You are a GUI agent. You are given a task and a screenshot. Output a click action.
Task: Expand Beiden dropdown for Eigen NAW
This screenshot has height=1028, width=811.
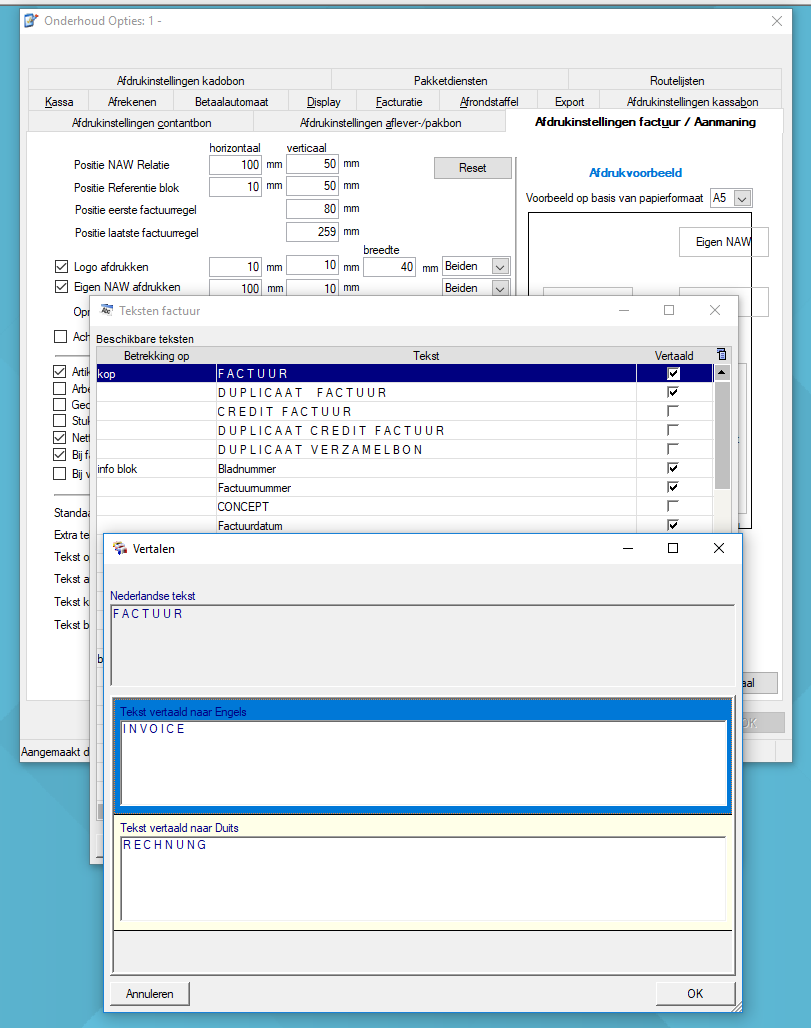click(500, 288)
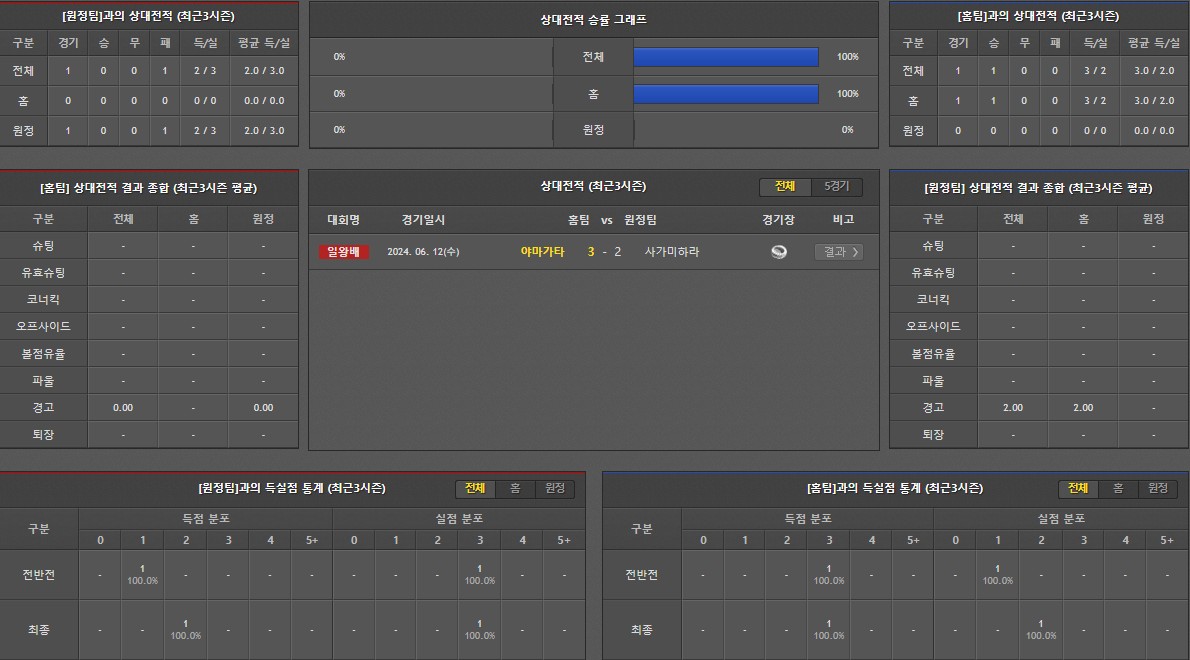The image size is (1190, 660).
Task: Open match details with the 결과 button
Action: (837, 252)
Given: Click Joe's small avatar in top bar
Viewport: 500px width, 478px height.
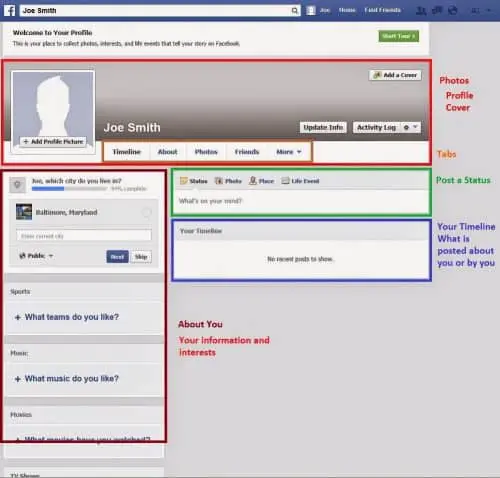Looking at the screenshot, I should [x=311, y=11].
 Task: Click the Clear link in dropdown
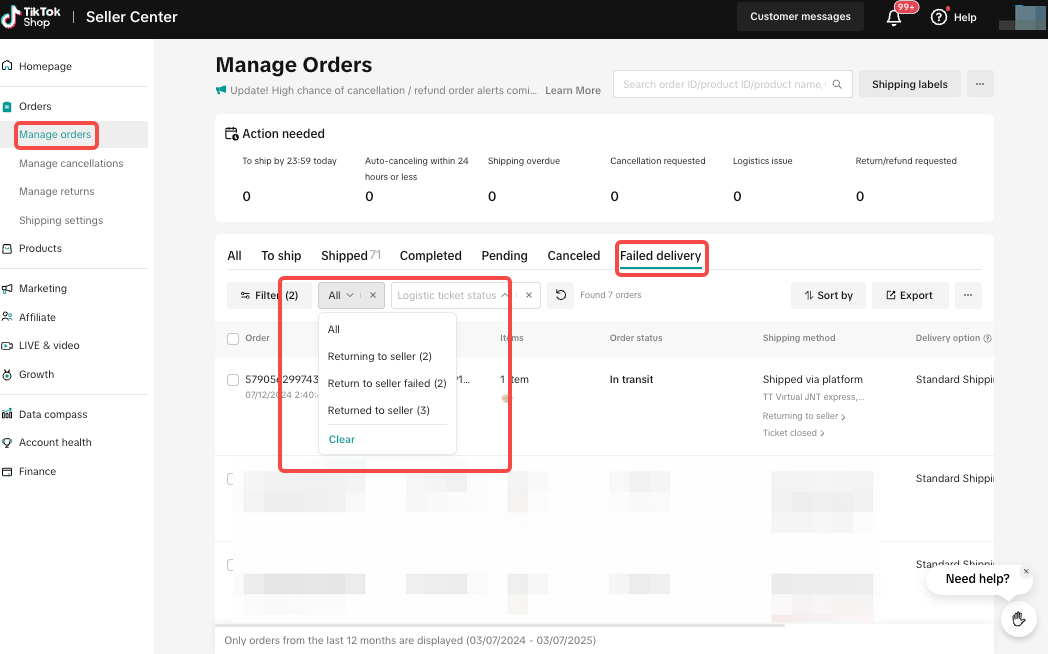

_ _ _ _ _ _ _

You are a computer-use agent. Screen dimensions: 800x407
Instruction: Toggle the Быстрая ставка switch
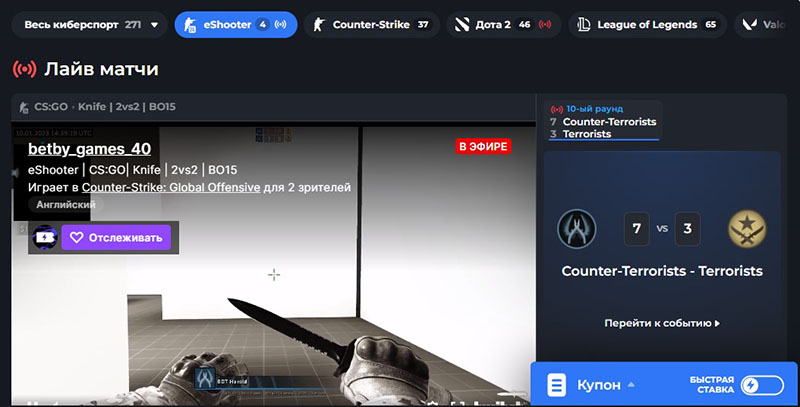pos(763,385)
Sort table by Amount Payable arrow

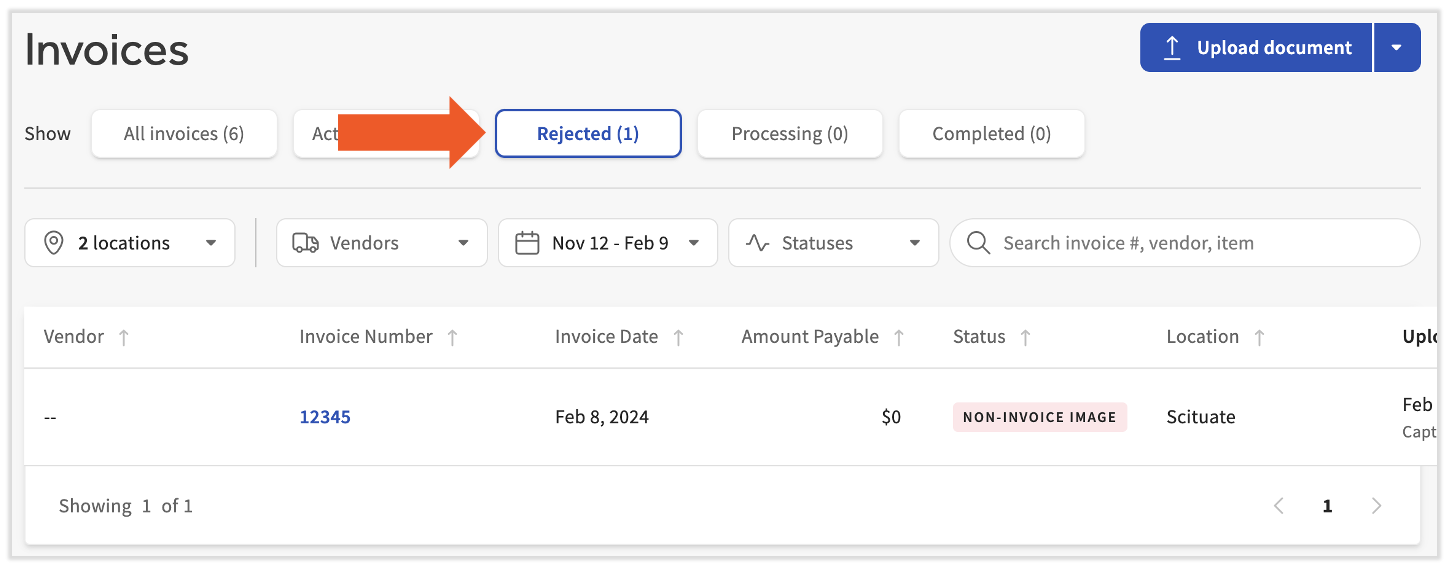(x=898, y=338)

_ _ _ _ _ _ _

■ **Exercise directions**
Copy nothing but the lines above that run from the one with "You are a GUI" to the one with "Task: Click the Clear link in dropdown", ends included; pictures stay out.

■ **Output of the exercise**
You are a GUI agent. You are given a task and a screenshot. Output a click action.
Task: Expand Beiden dropdown for Eigen NAW
This screenshot has height=1028, width=811.
click(500, 288)
The image size is (1190, 660).
Task: Open match details with the 결과 button
Action: (837, 252)
Given: Click Joe's small avatar in top bar
Viewport: 500px width, 478px height.
Looking at the screenshot, I should [x=311, y=11].
 Task: Click the Clear link in dropdown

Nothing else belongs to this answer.